Housing activists in Dublin have “reclaimed” a former hostel that has been vacant for three years, saying they will soon open it up to house homeless families.
Formerly known as Bolton House, the building on Bolton Street is owned by Dublin City Council and was used to accommodate homeless people before being closed in 2011.
The property had been deemed “not fit for purpose”, a council spokeswoman said. “Upgrading works need to take place and plans for this are being considered by the local authority.”
In recent weeks however, organisations that have emerged in response to the housing crisis came together as the Irish Housing Network and identified the building as one they could quickly put back to use as emergency accommodation.
“We researched it and found it was owned by the council,” said Séamus Farrell, a teacher involved in the network.
“So we entered the building a few weeks ago. It was in very good condition, considering it’s been empty for three years. We knew with a bit of work it could be really nice.”
Plumbers and electricians have been in, on a voluntary basis, to ensure wiring is safe, to fix a leaking pipe and make sure taps and toilets are working.
There are six bedrooms over three floors, three bathrooms, a kitchen and a number of living areas. There is more communal space in an adjacent building, which was also part of the original Bolton House.
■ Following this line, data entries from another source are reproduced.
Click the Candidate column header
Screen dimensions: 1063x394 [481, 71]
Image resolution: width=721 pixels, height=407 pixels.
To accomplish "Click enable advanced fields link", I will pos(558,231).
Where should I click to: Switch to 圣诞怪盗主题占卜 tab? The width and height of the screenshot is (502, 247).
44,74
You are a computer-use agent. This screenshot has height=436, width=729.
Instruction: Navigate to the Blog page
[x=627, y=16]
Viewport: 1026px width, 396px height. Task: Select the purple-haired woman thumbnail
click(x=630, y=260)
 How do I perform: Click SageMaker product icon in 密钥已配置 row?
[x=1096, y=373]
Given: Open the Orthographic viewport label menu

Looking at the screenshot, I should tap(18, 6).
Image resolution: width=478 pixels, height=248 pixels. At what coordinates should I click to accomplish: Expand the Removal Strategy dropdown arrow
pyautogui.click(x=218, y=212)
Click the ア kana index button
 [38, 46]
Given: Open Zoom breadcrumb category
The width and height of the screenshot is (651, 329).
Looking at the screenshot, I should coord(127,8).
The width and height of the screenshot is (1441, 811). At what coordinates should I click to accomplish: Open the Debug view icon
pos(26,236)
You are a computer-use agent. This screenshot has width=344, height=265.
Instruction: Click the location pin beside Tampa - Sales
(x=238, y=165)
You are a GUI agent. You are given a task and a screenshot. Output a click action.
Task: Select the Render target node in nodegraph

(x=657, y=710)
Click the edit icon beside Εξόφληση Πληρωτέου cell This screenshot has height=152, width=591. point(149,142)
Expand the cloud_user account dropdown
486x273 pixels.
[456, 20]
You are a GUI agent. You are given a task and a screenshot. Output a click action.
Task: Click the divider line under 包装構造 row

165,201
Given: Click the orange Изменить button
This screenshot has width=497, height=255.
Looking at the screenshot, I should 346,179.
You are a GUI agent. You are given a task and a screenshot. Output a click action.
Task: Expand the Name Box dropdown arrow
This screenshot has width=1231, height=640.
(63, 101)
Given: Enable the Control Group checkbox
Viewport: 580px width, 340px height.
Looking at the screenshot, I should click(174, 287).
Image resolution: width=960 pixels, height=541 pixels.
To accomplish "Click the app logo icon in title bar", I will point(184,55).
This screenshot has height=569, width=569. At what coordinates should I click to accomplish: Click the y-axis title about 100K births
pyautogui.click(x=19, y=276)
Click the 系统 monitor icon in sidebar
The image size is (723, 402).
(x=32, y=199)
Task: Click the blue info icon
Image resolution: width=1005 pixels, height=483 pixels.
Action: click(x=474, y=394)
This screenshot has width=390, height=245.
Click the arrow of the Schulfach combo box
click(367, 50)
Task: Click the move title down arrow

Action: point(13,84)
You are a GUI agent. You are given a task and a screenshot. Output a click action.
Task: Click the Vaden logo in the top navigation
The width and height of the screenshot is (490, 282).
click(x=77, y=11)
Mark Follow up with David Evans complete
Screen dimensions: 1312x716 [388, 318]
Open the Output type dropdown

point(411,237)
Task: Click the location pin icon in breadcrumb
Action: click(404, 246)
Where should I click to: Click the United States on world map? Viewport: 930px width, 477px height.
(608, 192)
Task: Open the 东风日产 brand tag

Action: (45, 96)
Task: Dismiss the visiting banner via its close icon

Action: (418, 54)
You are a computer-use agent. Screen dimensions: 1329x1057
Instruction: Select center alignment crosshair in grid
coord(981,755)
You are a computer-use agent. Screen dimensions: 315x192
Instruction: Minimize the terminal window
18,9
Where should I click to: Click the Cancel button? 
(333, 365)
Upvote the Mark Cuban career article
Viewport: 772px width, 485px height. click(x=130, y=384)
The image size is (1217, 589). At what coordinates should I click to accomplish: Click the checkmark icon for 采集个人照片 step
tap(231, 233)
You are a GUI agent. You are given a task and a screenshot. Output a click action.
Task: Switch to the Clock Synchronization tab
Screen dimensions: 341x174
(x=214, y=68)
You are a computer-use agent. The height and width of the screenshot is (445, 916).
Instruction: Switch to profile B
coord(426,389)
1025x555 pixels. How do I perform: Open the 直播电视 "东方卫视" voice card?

The stairs are carpeted and the rooms are clean, albeit in need of redecoration. Rooms are sparsely furnished but new curtains and bed linen have been donated.
The “liberation” of the building – renamed the Bolt Hostel – has been publicised on social media and the group had stalls on the street last weekend to tell the local community what they were doing.
“There has been an outpouring of support from people,” said Mr Farrell.
Homeless people and families have been in touch asking about moving in.
“We got a letter dropped in yesterday from a couple who have been living in a tent for 18 months.”
Among the nine groups involved are the North Dublin Bay Housing Crisis Committee, the Housing Action Network, Lending Hand and An Spréach, which means “Spark” in Irish.
“When you see so many buildings like this boarded up, and thousands of people who need a roof over their heads, direct action like this is common sense,” Mr Farrell added.
“There are a lot of Nama buildings that need to be reclaimed for the people, and there are a lot of people who support actions like this.”
Dublin City Council is to meet An Spréach and the Network to discuss the future of the building.